For this assessment any reactions the substance might undergo with itself, with breakdown products of itself, or with protein moieties of the skin, when exposed to air and surface moisture of the skin, were not taking into account. The main reason is that detailed information on the actual processes are missing. Furthermore, as described above, 1,4-H6XDI can be regarded as worst case for uptake.

For dermal absorption, the first layer of the skin, the stratum corneum, is a barrier for hydrophilic compounds. Based on its moderate log Pow (calculated log Pow = 3.92), crossing the first layer of the skin, the stratum corneum, is expected to take place. In order to partition from the stratum corneum into the epidermis, the substance must be sufficiently soluble in water. Since the calculated water solubility is low (21.09 mg/L), absorption is anticipated to be low to moderate. According to the guidance on dermal absorption, a default value of 100% skin absorption is generally used unless molecular mass is above 500 and log Powis outside the range [-1, 4]. Since the substance has a molecular weight of 194.23 and a calculated log Pow just below 4, it does not meet either criteria. In addition, the substance is corrosive to the skin, and is therefore expected to interfere with the integrity of the epidermal layer. Once the barrier function of the skin is compromised, dermal penetration is enhanced. Taking all aspects in consideration, the dermal adsorption for risk assessment purposes is set at 100%.

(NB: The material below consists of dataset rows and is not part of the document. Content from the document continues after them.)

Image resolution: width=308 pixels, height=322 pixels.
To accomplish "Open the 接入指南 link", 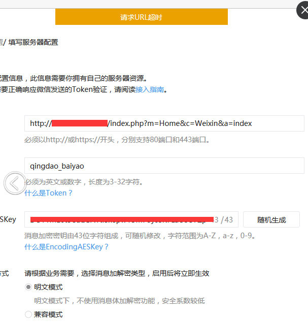I will pyautogui.click(x=150, y=89).
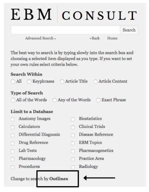The image size is (149, 192).
Task: Tick the Clinical Trials checkbox
Action: pos(73,127)
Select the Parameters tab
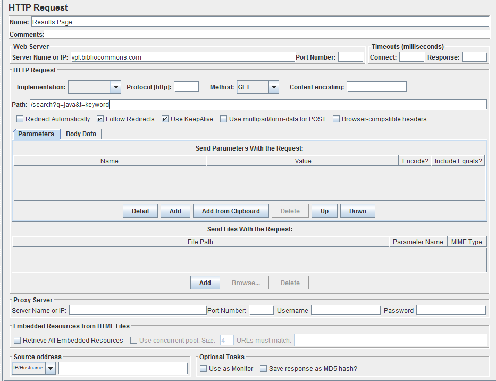The height and width of the screenshot is (381, 496). (x=36, y=134)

After oral absorption, 1,4-H6XDI might be metabolized in the gastro-intestinal tract. As the molecular weight of 1,4-H6XDI is relatively low, excretion of 1,4-H6XDI and its metabolites will occur via the bile (high molecular weight) or the urine (low molecular weight). Once absorbed, limited distribution of 1,4-H6XDI throughout the body is likely to take place based on its low water solubility and moderate molecular weight. Since hydrolysis and subsequent reactivity is anticipated, it can also be expected that high molecular weight molecules are formed, which are less likely to distribute systemically. Moreover, 1,4-H6XDI is considered to be highly reactive after hydrolysis, and also reactivity with protein moieties at site of contact are expected, which will further limit distribution. Overall, several scenarios are possible, which are likely to occur in parallel. Based on its moderate partition coefficient, 1,4-H6XDI is not expected to significantly accumulate in adipose tissue. Potential reaction products will have a high molecular size, which will also limit their accumulation in the organism. Overall, the bioaccumulation is expected to be low.